Pfitschtal - Südtirol 2025

 

Immerhin fünf Wandervögel waren bereit zu einer mehrtägigen Wandertour in Südtirol. Die Urlaubszeit und bestimmte körperliche Malaisen machen es mittlerweile schwer, eine solche Tour zu organisieren. 

Weil ausgerechnet in dieser Woche der Hauptfeiertag der Italiener liegt (15. August), war es auch nicht ganz einfach, Hotelzimmer zu finden. Letztendlich hatten wir aber eine schöne Unterkunft in St. Jakob im Pfitschtal zu einem vernünftigen Preis. Unser Oberwanderführer, der selbst wegen Knieproblemen passen musste, hat uns zumindest sofort mit einer großen Auswahl an Wandertouren versorgt. Gut, wenn man einen Oberwanderführer hat. 
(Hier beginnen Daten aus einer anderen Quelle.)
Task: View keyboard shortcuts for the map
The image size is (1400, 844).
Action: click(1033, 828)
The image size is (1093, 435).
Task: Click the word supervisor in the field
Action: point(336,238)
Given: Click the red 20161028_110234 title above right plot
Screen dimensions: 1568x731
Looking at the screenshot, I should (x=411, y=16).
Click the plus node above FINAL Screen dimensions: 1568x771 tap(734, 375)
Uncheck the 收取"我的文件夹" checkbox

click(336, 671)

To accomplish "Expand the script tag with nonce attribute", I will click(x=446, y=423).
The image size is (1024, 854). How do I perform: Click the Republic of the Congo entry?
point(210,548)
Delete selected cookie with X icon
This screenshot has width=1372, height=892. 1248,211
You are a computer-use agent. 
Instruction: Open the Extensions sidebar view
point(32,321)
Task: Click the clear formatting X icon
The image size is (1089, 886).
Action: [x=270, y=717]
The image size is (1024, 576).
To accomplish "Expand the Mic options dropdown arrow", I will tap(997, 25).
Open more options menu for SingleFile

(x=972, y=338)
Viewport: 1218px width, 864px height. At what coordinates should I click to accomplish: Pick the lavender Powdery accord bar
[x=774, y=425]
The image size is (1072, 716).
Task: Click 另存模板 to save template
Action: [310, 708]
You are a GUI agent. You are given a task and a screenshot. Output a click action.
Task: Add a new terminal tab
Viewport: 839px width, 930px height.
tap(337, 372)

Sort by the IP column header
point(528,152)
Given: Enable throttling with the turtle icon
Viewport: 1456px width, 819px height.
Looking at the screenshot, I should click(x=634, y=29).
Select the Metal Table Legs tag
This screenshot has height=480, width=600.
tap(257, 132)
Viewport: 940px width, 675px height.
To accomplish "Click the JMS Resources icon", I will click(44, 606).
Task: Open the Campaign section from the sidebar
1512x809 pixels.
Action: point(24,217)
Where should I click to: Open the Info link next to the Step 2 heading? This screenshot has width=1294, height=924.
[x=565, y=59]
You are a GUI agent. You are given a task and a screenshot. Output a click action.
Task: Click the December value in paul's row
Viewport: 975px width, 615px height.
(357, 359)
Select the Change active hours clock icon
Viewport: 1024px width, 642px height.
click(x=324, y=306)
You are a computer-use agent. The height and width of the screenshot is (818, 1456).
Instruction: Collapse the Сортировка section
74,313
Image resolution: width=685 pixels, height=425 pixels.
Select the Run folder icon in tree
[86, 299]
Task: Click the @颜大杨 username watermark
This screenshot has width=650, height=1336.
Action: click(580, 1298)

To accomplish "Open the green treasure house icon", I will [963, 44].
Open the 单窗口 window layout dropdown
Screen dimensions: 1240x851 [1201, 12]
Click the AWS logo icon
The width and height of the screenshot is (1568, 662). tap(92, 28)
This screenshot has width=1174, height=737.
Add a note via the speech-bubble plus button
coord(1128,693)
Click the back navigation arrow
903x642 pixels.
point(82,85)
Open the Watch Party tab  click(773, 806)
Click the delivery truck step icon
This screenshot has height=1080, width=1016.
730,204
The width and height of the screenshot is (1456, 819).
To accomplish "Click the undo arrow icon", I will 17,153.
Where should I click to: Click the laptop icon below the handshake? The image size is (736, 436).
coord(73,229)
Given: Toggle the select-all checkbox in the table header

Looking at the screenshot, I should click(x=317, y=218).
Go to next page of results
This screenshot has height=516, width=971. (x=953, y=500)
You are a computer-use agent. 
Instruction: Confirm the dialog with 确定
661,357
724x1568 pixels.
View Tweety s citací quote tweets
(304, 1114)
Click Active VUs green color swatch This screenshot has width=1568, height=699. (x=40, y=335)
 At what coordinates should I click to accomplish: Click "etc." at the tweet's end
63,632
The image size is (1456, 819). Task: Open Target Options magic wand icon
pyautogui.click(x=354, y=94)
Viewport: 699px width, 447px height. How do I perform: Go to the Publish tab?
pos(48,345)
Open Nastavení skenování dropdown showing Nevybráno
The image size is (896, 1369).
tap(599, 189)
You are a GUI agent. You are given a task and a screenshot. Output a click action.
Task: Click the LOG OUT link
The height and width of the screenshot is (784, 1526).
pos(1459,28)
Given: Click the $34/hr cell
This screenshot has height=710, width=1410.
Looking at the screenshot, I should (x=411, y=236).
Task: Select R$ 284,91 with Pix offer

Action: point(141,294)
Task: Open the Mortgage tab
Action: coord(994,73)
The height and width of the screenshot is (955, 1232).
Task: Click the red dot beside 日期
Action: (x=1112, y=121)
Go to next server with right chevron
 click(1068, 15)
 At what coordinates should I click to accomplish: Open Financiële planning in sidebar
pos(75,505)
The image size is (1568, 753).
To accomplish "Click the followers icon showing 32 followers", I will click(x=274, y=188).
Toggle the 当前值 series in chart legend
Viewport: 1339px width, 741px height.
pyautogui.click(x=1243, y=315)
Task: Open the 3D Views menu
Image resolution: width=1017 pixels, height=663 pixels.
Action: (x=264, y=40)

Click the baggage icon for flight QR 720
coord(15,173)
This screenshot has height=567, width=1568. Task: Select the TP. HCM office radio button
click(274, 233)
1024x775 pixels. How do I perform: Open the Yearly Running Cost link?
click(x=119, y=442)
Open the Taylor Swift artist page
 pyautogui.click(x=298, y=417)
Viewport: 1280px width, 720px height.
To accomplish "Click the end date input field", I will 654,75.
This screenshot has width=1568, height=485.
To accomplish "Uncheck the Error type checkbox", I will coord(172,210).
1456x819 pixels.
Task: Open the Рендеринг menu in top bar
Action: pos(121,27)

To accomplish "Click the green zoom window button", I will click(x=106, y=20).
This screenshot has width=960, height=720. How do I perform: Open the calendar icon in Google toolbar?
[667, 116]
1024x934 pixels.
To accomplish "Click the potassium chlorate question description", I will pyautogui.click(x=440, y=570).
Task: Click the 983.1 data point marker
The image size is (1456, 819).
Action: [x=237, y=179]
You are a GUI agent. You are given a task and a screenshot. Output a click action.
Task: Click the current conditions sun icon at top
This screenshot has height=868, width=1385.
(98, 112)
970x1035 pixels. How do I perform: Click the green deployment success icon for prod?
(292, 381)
Stisi hat sich bereit erklärt, den Fahrdienst mit seinem elektrisch getriebenen Untersatz zu übernehmen. Abfahrt war dann am Sonntag, den 10. August um 6 Uhr in Mittelbiberach. 

 

Bei der Anreise haben wir sofort den ersten Tourenvorschlag aufgegriffen und sind von Wiesen bei Sterzing zur ersten Tour aufgebrochen. Bei wolkenlosem Himmel und satten Temperaturen ging es auf die Prantner Alm. Die Wanderwege waren leer, die Hütte dafür umso voller, weil, wie oben erwähnt, die urlaubenden Italiener gerne mit dem Auto zu den Hütten hochfahren. 15 km und ca. 1000 hm hat die erste Einsteigertour gebracht. 

 

Am zweiten Tag haben wir den kurzen Weg gewählt und sind von Stein, am Ende des Pfitschtals zum Pfitschtaler Joch auf 2300 Meter Höhe hochgestiegen. Da das Pfitschtal schon auf 1400 m Höhe liegt, eine überschaubare Tour. Dank der Höhenlage ist auch die Hitze nicht ganz so schlimm. Auf der Passhöhe, zu der auch ein geschotterter Fahrweg hochführt, gab es einen grandiosen Blick auf die umliegenden Gipfel und ins Zillertal auf der anderen Seite des Passes. 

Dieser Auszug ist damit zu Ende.